We were living in Hawaii when I became pregnant with our second child. As we inched closer to the 20-week ultrasound mark, I became very uneasy, thinking something was wrong with my baby's heart. When the ultrasound was cancelled and rescheduled for a week later, April 8, 2011 we had no idea how lucky we were. Our sonographer happened to be, by luck of the draw, one of the few certified in fetal hearts in the state of Hawaii. We found immediately that our daughter would be getting a little brother, then overheard the tech asking an observing midwife if she knew what TOF was. We soon found out that it appeared our son had Tetralogy of Fallot, and given there are no pediatric cardiac surgeons in Hawaii, the military would be transferring me to the mainland for his birth and necessary following open heart surgery. We also knew at that point that the chance of Duncan having Down or DiGeorge Syndrome was 22% based on his CHD, but we declined an amnio.

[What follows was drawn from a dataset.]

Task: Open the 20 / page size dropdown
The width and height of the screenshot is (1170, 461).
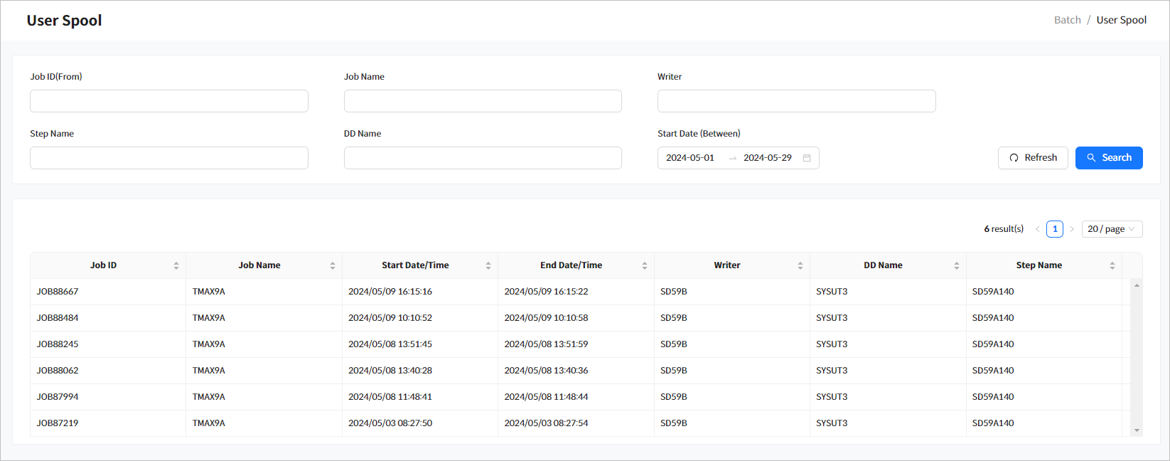Action: click(1112, 229)
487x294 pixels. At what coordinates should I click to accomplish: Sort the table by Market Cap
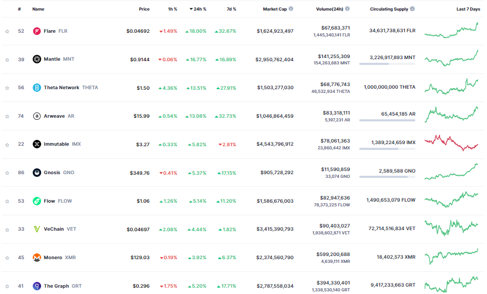(x=275, y=9)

As the weeks progressed, the news got better about his heart.  If he did have TOF, he would be a 'pink tet' and could breathe at birth. However, although a large VSD was always visible, the other symptoms of TOF were not so clear. In May we decided we did not like the 'wait and see' aspect of staying in Hawaii, since now the plan was to bring a surgeon from the mainland for his needed repair.  We packed quickly and left the islands for the East Coast, arriving only three weeks before Duncan was born in July of 2011.

At birth, we found he 'only' had a previously undiagnosed ASD as well as the VSD.  On day four in the NICU, Duncan became hypocalcemic, and although we had arranged to save his cord blood for genetic testing, we knew at that point that he had DiGeorge Syndrome. His microarray confirmed it at eight weeks old.

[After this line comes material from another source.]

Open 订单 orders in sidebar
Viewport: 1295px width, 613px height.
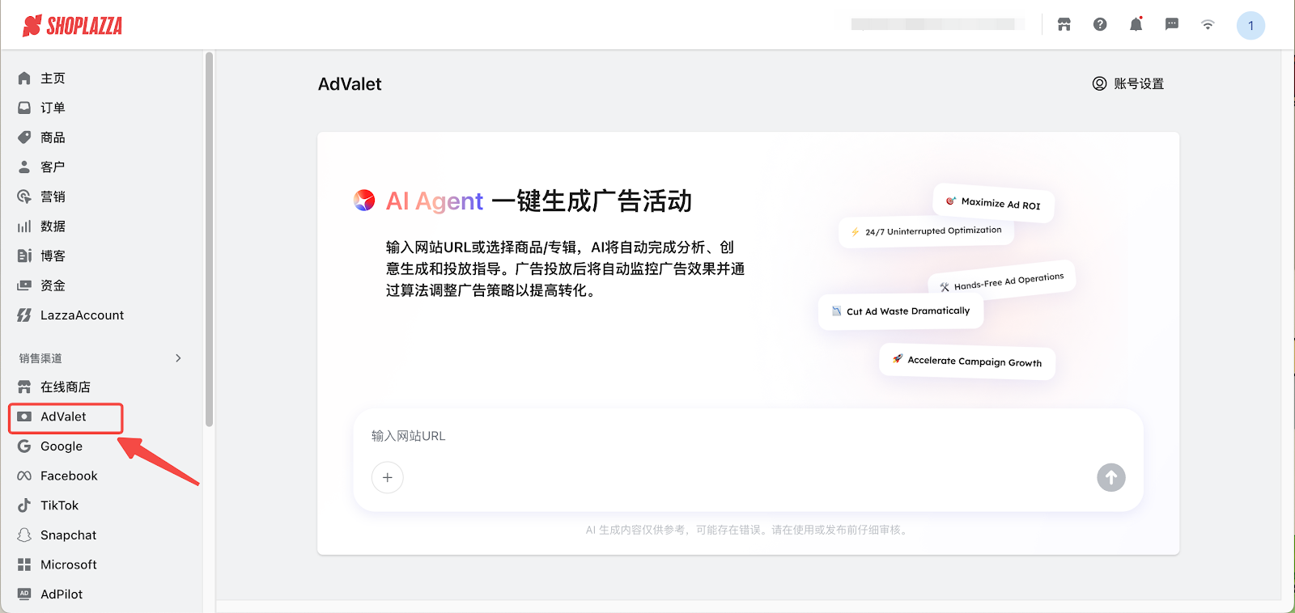click(53, 108)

In addition to the CHD and hypocalcemia due to hypoparathyroidism, Duncan suffered from GERD and at four months a feeding disorder. Due to his heart failure beginning at 11 days old, he began to contract frequent pneumonia, which delayed his open heart surgery multiple times. He had an NG tube dropped at six months, and FINALLY was able to get to surgery on May 1, 2012. Duncan was the very first surgery at the new Johns Hopkins Children's Hospital building (http://www.youtube.com/watch?v=XPH1AcjM1nM).

Our sweetpea turned two recently, and although nonverbal, has been such a joy! He reached his physical milestones at the tail end of average, and currently receives PT, OT, Speech, feeding therapy, and developmental instruction. He completed an intensive outpatient feeding program at 19 months after having his NG tube for 13 months and after only ONE week in the program was doing so well it was pulled, and he hasn't needed it since!  That was nearly five months ago and our bruiser is now nearly 35" tall and a whopping 30lbs at two years old.

Duncan is the happiest baby I have ever seen! He has been through so much in his short two years, has seen a dozen specialists, and is the light of our life!